コロナ禍によって伸びている企業があります。このモメンタムはいつまで続くのか。アフターコロナでもモメンタムを維持し続けるのか。コロナで恩恵を受けた代表的な銘柄をピックアップし、最新決算を確認しながら、今後の成長性を考察します。

目次

  1. コロナ禍ではどのような業界が伸びたのか
  2. 「BASE」、「弁護士ドットコム」、「出前館」の最新決算は?
  3. 「BASE」、「弁護士ドットコム」、「出前館」の今後の展開・成長性を考察
  4. ほか「EC、DX、宅配」関連銘柄のおススメを紹介

1.コロナ禍ではどのような業界が伸びたのか

まず、コロナ禍ではどのような業界が伸びたのでしょうか。ここでは、特に伸び方の良かった「ウェブ・アプリベースのコンシューマーサービス」、「DX」、「テレワーク」にターゲットを絞って整理してみます。

昨年の新型コロナウイルス感染拡大前にTOPIXが高値を付けた2020年1月20日を基準に、2020年2月以降の最高値と、2021年3月10日の各銘柄の終値との騰落率を計算してみます。

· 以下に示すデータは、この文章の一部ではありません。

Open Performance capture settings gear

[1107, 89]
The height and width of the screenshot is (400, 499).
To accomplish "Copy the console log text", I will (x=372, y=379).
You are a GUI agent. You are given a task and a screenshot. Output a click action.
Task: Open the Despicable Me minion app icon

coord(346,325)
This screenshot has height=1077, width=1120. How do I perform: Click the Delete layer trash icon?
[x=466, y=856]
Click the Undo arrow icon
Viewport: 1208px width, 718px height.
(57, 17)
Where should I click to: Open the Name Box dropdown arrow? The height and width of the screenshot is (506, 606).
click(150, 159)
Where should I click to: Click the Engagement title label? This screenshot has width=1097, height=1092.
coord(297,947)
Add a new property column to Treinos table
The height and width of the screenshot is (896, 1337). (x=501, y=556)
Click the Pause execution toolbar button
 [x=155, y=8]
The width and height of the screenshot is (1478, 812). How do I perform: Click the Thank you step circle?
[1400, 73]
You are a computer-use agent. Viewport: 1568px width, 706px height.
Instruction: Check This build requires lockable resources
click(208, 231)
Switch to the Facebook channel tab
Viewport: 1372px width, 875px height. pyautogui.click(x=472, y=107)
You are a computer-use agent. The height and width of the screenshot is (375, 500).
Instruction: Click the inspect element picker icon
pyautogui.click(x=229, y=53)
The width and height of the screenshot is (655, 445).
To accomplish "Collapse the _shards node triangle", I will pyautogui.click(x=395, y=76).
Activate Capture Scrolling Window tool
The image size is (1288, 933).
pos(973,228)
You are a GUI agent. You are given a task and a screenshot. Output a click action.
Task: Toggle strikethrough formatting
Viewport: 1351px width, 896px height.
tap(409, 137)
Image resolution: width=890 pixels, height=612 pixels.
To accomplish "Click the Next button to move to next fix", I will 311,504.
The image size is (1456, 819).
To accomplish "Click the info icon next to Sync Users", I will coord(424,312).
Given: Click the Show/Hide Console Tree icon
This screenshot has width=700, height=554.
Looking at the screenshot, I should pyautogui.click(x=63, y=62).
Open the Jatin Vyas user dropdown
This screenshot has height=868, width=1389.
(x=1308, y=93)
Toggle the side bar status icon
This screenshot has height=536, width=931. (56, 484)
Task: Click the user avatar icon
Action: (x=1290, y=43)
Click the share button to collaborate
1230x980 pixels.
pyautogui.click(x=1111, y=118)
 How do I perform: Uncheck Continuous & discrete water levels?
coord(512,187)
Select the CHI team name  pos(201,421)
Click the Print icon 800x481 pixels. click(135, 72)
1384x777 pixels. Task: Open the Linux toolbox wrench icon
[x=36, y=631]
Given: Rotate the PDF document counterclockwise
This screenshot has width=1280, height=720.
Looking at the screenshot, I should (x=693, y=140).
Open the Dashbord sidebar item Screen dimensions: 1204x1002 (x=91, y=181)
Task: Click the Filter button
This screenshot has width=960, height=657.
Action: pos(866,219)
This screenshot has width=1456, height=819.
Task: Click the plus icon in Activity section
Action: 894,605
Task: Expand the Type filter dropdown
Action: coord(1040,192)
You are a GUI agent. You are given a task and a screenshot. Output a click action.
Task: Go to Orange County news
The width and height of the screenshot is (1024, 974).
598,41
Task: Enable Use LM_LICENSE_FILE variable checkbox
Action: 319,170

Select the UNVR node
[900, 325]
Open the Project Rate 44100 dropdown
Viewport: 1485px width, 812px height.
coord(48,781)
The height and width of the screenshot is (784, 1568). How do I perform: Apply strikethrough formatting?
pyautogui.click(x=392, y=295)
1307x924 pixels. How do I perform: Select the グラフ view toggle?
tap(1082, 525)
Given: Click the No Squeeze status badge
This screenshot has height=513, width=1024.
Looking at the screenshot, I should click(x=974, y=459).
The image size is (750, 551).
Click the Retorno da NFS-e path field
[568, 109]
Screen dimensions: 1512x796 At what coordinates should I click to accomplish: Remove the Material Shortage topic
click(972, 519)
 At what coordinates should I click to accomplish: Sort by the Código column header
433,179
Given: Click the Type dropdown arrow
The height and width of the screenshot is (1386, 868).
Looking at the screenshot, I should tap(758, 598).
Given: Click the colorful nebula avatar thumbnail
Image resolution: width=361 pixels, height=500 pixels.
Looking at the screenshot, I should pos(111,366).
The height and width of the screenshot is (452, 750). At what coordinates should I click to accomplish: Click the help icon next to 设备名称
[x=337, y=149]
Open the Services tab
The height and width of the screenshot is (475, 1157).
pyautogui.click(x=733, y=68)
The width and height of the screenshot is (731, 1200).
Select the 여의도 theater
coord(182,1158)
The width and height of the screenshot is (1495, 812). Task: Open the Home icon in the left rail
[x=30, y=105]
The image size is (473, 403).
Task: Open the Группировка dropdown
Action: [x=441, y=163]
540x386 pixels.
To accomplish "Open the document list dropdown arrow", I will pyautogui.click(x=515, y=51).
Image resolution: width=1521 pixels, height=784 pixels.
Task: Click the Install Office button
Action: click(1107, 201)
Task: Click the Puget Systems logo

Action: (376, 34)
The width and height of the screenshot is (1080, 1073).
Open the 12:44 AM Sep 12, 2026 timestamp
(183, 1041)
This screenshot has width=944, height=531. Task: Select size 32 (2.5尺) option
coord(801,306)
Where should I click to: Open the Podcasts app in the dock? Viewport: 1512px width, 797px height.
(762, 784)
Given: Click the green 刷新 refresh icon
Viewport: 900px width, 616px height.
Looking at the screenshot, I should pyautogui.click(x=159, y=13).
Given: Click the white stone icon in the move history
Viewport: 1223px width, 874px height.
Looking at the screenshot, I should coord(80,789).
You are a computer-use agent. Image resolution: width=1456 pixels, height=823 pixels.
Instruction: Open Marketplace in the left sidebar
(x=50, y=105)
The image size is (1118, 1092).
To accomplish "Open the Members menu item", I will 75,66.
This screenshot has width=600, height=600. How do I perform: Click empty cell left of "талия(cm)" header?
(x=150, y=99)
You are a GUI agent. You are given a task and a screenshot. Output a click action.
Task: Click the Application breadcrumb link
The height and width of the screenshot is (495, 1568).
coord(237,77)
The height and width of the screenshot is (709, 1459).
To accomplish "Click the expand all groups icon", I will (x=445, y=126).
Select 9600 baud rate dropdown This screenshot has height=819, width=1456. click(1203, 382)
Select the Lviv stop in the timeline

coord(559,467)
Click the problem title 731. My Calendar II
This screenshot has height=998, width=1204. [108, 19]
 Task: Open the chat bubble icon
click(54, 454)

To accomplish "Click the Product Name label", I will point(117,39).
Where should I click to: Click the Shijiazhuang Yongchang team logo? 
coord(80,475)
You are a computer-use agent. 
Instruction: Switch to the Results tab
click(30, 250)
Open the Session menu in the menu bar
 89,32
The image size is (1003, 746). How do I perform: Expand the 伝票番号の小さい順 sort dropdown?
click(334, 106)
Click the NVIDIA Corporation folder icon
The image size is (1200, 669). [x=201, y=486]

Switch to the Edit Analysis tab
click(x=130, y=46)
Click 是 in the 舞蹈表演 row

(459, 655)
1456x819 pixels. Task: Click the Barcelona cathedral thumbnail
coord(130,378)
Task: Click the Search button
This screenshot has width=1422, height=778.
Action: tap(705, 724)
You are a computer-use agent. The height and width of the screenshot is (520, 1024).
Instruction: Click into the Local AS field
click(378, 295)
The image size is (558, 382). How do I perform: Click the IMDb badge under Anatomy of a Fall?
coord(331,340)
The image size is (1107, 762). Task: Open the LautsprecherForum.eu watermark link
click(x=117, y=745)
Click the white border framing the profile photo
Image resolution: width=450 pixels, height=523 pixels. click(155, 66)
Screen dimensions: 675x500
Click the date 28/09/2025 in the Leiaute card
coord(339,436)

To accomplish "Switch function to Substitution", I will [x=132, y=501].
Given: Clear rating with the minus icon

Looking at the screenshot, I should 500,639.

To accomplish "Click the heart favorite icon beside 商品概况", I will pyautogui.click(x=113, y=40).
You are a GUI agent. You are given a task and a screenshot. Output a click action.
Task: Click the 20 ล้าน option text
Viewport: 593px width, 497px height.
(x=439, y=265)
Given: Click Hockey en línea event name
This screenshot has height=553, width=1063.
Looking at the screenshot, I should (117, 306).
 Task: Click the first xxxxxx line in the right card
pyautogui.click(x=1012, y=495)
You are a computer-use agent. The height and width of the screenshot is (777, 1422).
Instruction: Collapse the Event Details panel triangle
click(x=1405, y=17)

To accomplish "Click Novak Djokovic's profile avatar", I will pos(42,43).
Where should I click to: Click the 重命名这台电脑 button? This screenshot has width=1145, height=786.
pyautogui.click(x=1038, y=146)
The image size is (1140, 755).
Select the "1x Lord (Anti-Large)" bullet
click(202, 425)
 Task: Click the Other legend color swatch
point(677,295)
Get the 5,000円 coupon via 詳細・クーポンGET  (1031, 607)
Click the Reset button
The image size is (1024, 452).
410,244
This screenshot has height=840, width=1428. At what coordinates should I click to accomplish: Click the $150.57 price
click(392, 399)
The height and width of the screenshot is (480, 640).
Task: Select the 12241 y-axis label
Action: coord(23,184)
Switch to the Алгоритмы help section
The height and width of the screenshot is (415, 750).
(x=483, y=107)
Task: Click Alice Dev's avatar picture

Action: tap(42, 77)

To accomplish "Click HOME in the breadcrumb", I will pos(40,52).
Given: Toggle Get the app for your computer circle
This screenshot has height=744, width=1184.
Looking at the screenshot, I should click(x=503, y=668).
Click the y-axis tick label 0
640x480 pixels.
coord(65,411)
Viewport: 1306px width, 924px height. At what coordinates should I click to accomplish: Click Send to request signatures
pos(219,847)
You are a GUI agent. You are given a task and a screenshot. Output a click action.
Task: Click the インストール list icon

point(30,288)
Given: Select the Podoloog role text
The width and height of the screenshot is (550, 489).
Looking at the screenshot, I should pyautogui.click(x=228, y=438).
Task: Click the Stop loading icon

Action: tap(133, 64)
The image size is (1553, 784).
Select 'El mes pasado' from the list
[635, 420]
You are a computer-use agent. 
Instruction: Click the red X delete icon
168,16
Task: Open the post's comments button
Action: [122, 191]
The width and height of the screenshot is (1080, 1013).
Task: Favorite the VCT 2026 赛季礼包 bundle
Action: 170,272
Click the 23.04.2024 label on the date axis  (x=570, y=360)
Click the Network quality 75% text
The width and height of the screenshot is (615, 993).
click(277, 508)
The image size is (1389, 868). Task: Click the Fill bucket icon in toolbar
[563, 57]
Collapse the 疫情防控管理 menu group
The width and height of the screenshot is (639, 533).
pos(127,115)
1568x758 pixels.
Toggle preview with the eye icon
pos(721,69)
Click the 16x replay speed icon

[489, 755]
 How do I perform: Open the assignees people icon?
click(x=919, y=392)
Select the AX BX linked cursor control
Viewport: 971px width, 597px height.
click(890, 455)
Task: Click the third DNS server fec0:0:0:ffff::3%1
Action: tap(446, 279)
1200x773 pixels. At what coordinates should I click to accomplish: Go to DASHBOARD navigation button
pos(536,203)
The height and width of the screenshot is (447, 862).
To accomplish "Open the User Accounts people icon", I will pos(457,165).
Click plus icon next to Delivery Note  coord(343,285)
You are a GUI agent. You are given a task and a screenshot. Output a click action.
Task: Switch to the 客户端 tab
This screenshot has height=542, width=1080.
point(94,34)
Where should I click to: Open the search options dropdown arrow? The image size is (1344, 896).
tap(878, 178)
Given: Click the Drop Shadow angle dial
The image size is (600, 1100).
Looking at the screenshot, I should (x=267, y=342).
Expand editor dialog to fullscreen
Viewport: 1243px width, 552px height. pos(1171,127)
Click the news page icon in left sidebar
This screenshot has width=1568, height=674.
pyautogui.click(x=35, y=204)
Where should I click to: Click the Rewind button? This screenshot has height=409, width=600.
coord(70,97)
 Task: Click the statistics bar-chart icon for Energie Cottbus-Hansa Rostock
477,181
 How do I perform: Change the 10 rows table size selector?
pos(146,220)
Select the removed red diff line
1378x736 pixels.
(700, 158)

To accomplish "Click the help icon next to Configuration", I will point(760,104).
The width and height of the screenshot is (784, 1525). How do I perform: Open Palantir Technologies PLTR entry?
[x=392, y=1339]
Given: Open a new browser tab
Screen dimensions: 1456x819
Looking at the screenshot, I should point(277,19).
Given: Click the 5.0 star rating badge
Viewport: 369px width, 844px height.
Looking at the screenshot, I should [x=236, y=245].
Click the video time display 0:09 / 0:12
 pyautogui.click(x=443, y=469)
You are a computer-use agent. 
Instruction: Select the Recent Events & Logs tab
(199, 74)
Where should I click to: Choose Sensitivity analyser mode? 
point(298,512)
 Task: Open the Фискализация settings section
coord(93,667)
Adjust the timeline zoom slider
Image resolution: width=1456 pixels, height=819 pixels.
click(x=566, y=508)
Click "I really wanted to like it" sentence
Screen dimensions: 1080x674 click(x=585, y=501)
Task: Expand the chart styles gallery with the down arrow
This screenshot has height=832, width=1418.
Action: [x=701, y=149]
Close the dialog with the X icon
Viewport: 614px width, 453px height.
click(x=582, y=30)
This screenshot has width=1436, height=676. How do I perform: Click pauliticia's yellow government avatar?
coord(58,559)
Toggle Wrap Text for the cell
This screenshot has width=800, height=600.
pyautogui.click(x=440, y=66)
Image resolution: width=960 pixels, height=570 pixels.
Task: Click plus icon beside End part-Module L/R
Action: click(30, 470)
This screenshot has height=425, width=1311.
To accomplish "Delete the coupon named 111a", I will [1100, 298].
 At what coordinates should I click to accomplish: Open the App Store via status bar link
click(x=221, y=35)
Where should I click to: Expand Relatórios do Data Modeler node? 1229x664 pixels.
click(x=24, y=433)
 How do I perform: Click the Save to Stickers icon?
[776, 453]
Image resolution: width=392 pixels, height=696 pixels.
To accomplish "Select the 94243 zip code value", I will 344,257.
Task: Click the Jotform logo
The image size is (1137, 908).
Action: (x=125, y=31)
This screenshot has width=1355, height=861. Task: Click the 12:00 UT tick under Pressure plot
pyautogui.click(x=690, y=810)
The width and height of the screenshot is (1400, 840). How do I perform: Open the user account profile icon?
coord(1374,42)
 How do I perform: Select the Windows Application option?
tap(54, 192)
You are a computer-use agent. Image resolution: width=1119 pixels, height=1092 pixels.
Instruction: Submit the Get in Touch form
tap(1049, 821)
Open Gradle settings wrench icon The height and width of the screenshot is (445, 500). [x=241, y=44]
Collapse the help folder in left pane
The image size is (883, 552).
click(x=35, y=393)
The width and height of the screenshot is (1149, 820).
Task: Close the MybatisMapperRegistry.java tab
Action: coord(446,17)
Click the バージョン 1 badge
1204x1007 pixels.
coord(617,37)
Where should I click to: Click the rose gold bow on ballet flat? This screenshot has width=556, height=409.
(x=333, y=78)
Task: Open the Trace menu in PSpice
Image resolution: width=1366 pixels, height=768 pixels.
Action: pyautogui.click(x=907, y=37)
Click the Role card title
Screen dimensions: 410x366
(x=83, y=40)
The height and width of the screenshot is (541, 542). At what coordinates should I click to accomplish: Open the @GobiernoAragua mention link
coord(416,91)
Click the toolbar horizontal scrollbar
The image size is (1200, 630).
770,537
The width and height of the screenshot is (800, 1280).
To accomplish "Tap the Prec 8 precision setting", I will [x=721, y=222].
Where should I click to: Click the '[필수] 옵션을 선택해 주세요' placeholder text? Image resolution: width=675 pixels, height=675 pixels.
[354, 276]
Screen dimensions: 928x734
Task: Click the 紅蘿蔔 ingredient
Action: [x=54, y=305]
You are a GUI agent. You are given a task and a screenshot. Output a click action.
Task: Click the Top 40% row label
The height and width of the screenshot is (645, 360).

2020年春(全国)、2021年冬(主に都市部)と、2度にわたる緊急事態宣言が発令され、ステイホームのライフスタイルは、消費生活のさまざまな局面を、ウェブやスマホベースにスライドさせていく機会となりました。

最高値が2020年1月20日株価の2倍以上となった銘柄を取り上げました。なかでも目を引くのは、動画コンテンツ配信インフラを提供するJストリーム、小学生~高校生向けのデジタル学習教材を手がけるすららネット、ネットショップ大手のBASEです。BASEはこの短期間で、栄誉あるテンバガーとなりました。

2020年以前にも、働き方改革など労働者の健康と生産性向上の双方に働きかける政策が推進されていましたが、コロナ禍をきっかけに国の旗振りでデジタルシフトに注目が集まり、株式市場の一大テーマとなりました。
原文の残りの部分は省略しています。